Fun Home, located at the Circle in the Square Theater and directed by Sam Gold, traces the life of cartoonist/graphic novelist Alison Bechdel as she sorts through old memories to create a book about her life. Alison is played by three different actors, one a child, one a college-aged student, and one a 40-something adult. Alison’s life is certainly unique: she grew up in a historical landmark house, had a closeted gay father who ran a funeral home, and later came to realize that she’s a lesbian. This musical is praised by Queer theater activists and enthusiasts, since it’s the first Broadway musical to have a lesbian protagonist–something audiences have been anticipating for far too long. The musical also has some other “firsts” including first all-female team of writers, composers, and lyricists to win the Tony Awards for Best Book of a Musical (Lisa Kron) and Best Original Score (Jeanine Tesori and Lisa Kron).
In more ways than one this is a very important musical for women, for feminism, and for lesbians. This inspiring, nuanced, and most importantly, autobiographical work helps to prove the legitimacy and skill of women in Broadway as well as spread awareness about lesbian experiences and narratives.
One of the most interesting parts of the musical is Alison’s relationship with her father, Bruce. At the start of the musical, Alison narrates how when she was little they got along so well, and that “we didn’t know it but he was gay and I was gay” continuing on that “we were exactly alike” but also somehow that “we were nothing alike.” Queer children often have very unique relationships with their parents, often with one parent in particular. Fun Home in many scenes and songs explores this complicated relationship between the sexually confused young Alison and the closeted Bruce.
However, as the musical continues and Alison becomes more confident in her lesbian sexual identity, this relationship becomes more complicated. Alison boldly writes a quintessential letter to her parents “Dear Mom and Dad: I’m a lesbian.” In response, her dad sends a missive about funerals, literature, and recent house restoration projects. Eventually Alison confronts her parents on the phone for ignoring her coming out. Her parents claim to be “accepting” but are judgmental, subtly homophobic, and certainly not willing to talk about sexuality at length or in any capacity. Later, when Alison and her father Bruce go for a drive, they spend the majority of the ride in silence; Alison sings her internal thoughts, which include a list of surroundings (“Telephone Wire”), reflective of the uncomfortable silence. Through the entire song she sings about how she needs to say something, that she needs to address the topic of her sexuality, how she needs to initiate the conversation–if only she knew how. But by the end of the song she comes to conclusion that she already came out, and it is her father who is struggling. It is Bruce that needs to initiate this conversation, since he is the one having issues with her sexuality, “say something, talk to me!” However, the car ride ends in silence and soon after, Bruce kills himself, dying without ever having that important sexuality conversation with his daughter.

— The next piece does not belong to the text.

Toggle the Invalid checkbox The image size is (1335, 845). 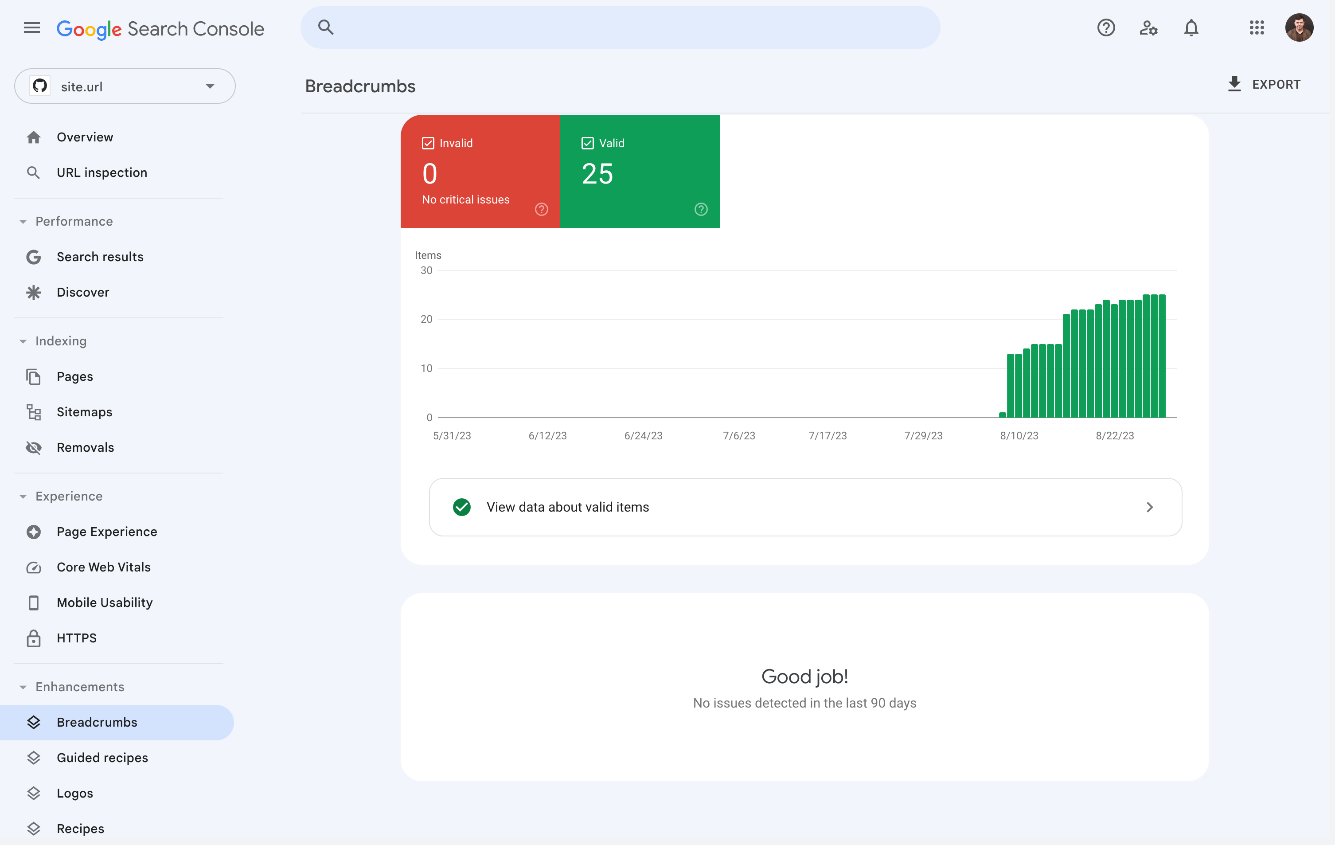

That was their last night.
It is this portion of the musical that everyone should still be talking about; this car ride scene accurately portrays what so many Queer people must go through. Coming out to your family is not a one-time event: it is a long, multi-step process of explanation, conversation, and reminders. For various reasons, family members, parents especially, often have a hard time dealing with their child coming out; because of this, they often find it difficult to address and end up ignoring the topic as much as possible. Sexuality and personal identity cannot and should not be ignored.
Fun Home puts onstage a struggle so many people go through: the dramatic coming out to parents followed by silence and ignoring, the emotional confrontations, the parental judgments and feelings of “disappointment,” the silent and awkward car rides where nothing is addressed. It is these exact car rides that need to be talked about. The rides home from college, or the “let’s go for a drive” experiences, or any other extended-length period of post-coming out alone time with a parent–all of these are often filled with tense silence. This tension is felt by both parties: parents don’t want to talk about it, children are dying to talk about it, but don’t know what to say. The parents, too, have no clue what to say, but it is the parents who need to start the conversation. They need to tell their child that they accept them and they love them, no matter what. They need to be willing to talk about sexuality or any other part of identity. The child already came out, now it is the parent’s turn to start the Queer conversation.